Urban Death Project has designed a new ceremony that respects the dead and celebrates the cycle of life by giving bodies back to the soil.
Eco burials aren't a new concept — it's the more elaborate funerals involving expensive caskets that are the relatively new phenomenon in history — but more people are choosing to consciously avoid wasting resources in the age of climate change. Funeral directors such as the Hippensteel Funeral Service and Crematory in Indiana have been offering natural burials since 2012, with RFID tags to help loved ones locate the unmarked graves. Now the Urban Death Project has designed a new ceremony that respects the dead and celebrates the cycle of life by giving bodies back to the soil.
City cemeteries are only getting more and more full, and massive amounts of wood, steel, concrete and formaldehyde is placed into the Earth's soil every year through conventional burials. Even cremations release energy and carbon dioxide into the atmosphere, rather than putting them to use.
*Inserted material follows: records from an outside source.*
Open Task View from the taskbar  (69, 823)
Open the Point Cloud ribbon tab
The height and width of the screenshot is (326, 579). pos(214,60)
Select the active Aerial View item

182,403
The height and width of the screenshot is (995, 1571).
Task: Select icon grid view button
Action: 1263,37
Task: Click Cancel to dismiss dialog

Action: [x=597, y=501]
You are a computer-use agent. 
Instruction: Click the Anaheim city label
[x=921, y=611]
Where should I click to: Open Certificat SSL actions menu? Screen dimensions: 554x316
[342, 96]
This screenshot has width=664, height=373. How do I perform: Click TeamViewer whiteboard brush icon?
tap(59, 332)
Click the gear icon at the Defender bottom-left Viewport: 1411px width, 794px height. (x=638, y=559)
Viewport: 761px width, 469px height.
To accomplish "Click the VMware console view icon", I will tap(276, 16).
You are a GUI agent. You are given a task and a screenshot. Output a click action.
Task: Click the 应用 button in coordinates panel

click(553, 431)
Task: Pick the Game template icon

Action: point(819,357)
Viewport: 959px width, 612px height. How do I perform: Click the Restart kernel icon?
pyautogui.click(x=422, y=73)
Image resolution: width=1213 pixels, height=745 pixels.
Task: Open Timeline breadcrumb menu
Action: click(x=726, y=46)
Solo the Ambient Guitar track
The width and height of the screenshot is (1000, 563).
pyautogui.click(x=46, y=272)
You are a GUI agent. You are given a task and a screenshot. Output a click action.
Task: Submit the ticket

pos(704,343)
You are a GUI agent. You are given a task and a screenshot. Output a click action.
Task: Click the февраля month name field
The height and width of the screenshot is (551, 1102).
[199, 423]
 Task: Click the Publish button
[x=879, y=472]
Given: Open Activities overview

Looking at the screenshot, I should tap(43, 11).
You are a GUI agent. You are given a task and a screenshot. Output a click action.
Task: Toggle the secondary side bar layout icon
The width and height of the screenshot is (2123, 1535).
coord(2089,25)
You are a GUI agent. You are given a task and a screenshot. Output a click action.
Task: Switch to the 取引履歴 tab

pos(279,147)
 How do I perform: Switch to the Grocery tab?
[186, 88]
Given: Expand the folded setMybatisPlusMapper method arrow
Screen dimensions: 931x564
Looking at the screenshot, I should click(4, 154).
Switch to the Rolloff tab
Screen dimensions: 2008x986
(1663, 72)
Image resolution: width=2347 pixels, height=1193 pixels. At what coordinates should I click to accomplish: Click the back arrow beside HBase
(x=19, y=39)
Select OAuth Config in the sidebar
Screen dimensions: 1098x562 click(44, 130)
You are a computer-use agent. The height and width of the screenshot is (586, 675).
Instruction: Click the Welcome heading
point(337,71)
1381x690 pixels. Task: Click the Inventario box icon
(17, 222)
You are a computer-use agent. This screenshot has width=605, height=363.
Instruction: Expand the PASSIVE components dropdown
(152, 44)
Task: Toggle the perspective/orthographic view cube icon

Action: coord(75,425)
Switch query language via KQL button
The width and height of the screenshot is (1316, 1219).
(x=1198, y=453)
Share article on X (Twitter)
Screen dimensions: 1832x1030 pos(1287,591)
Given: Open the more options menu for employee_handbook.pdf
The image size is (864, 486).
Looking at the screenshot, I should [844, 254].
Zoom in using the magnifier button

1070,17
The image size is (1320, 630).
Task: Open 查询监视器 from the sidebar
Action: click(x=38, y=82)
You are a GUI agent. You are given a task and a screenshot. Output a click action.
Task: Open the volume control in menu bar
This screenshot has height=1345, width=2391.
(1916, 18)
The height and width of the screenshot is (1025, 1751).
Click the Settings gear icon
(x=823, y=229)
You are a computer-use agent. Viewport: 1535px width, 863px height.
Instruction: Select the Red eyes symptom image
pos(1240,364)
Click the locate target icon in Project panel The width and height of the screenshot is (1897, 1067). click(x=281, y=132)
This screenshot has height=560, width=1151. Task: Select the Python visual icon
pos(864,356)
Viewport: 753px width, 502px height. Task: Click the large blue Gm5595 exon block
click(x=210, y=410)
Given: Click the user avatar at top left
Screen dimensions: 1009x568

Urban Death Project is enabling anyone to plan a funeral that disposes of bodies in a more environmentally-friendly and natural way that benefits the planet.
First, the deceased is placed into a refrigerator in the days before the ceremony. No embalming takes place to avoid placing chemicals into the ground and the funeral must happen within around 10 days of the date of death. On the day, loved ones can see the body if they wish, and help shroud it with a simple linen. The body is then laid into the 'core', a concrete chamber that's at the center of the composting facility where other people will have been laid to rest. Friends and family can cover the body with a high-carbon mixture of wood chips and sawdust. Due to the decomposition happening inside, the concrete chamber walls are warm, reminding visitors of the process happening inside. After a month, family and friends can return to the site to see the compost that's been created from their loved one. They can take the compost back to their homes or pass it over to the local community, where it can be used to help grow new plantlife.
Although it might prove too close to home for some, Urban Death Project fills a niche for those who want to make sure their body can benefit the Earth rather than contribute to resource waste. Are there other alternatives to the traditional funeral?